Apart from the images, the records below need to be copied exactly.

[Screenshot grounding data]:
______
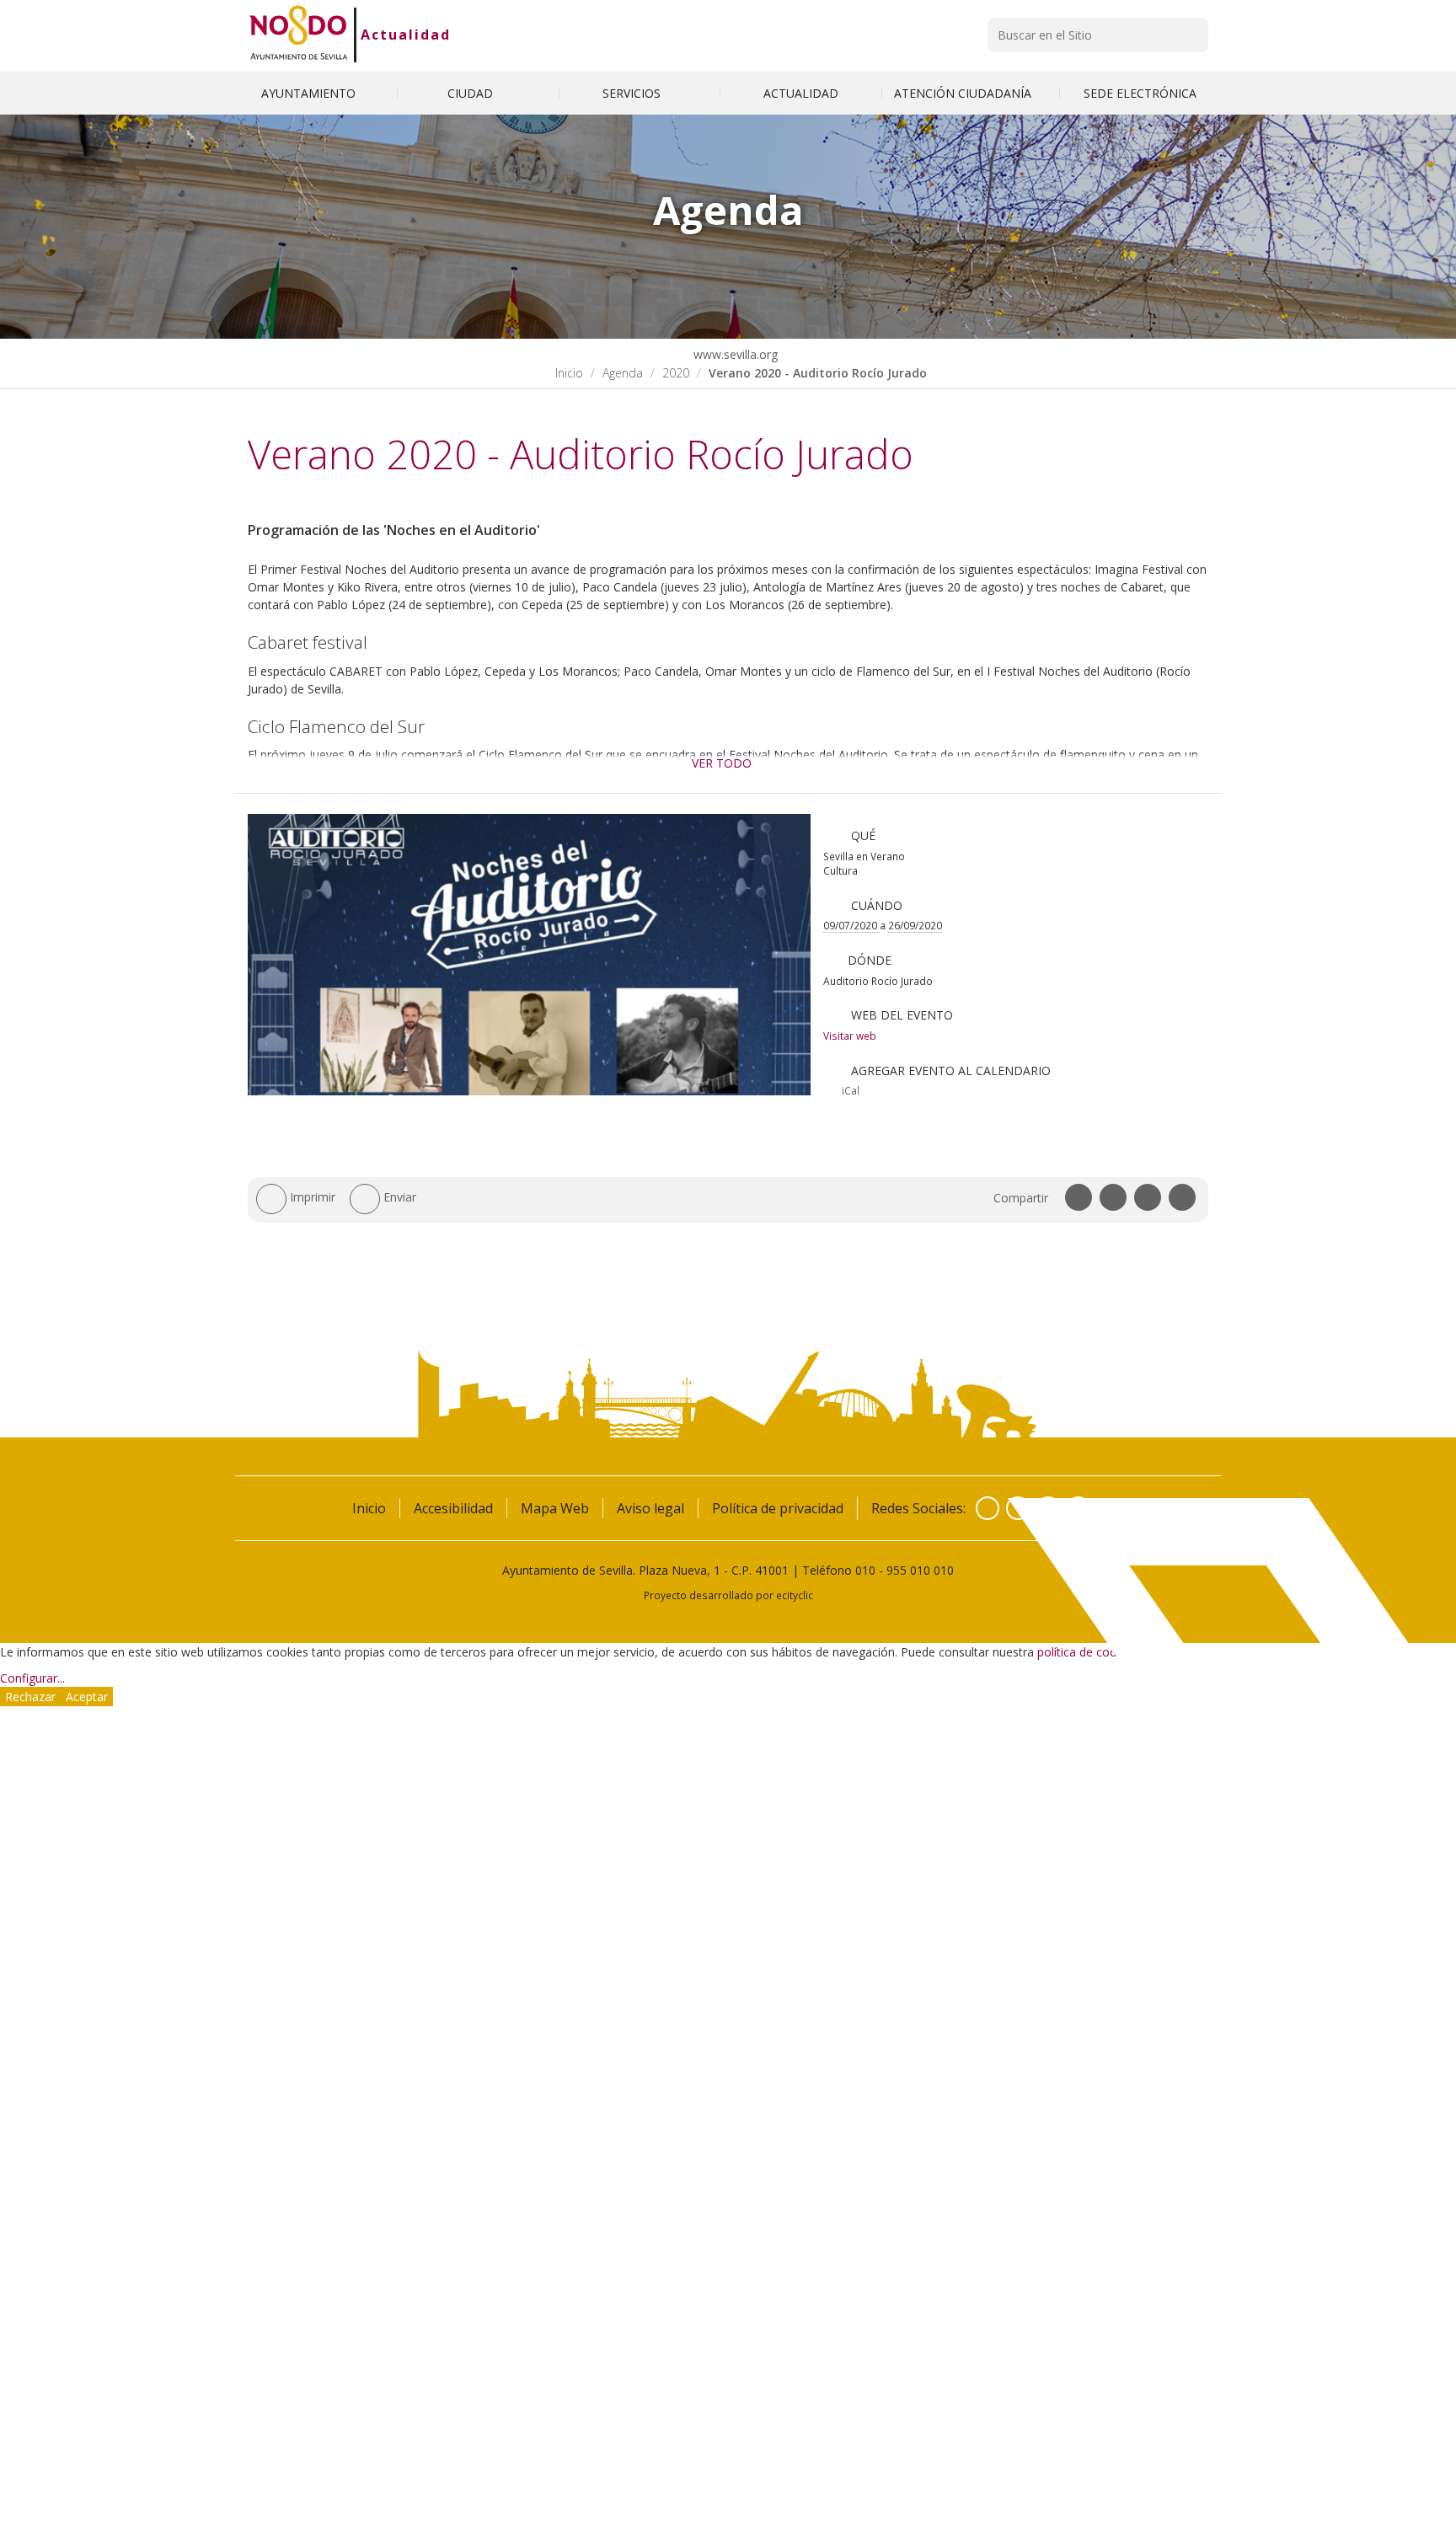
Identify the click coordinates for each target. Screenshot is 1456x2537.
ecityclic (794, 1595)
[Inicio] (299, 34)
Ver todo (722, 763)
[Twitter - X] (1018, 1508)
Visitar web (849, 1035)
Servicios (633, 93)
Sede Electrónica (1140, 93)
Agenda (622, 373)
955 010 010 (920, 1570)
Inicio (569, 373)
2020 (675, 373)
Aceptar (87, 1697)
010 (865, 1570)
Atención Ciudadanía (964, 93)
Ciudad (471, 93)
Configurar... (32, 1678)
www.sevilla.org (734, 354)
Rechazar (30, 1697)
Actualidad (406, 34)
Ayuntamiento (310, 93)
______
[Reply to the exercise]:
Identify the click coordinates for each target. Screenshot is 1456x2537.
ecityclic (794, 1595)
[Inicio] (299, 34)
Ver todo (722, 763)
[Twitter - X] (1018, 1508)
Visitar web (849, 1035)
Servicios (633, 93)
Sede Electrónica (1140, 93)
Agenda (622, 373)
955 010 010 (920, 1570)
Inicio (569, 373)
2020 (675, 373)
Aceptar (87, 1697)
010 (865, 1570)
Atención Ciudadanía (964, 93)
Ciudad (471, 93)
Configurar... (32, 1678)
www.sevilla.org (734, 354)
Rechazar (30, 1697)
Actualidad (406, 34)
Ayuntamiento (310, 93)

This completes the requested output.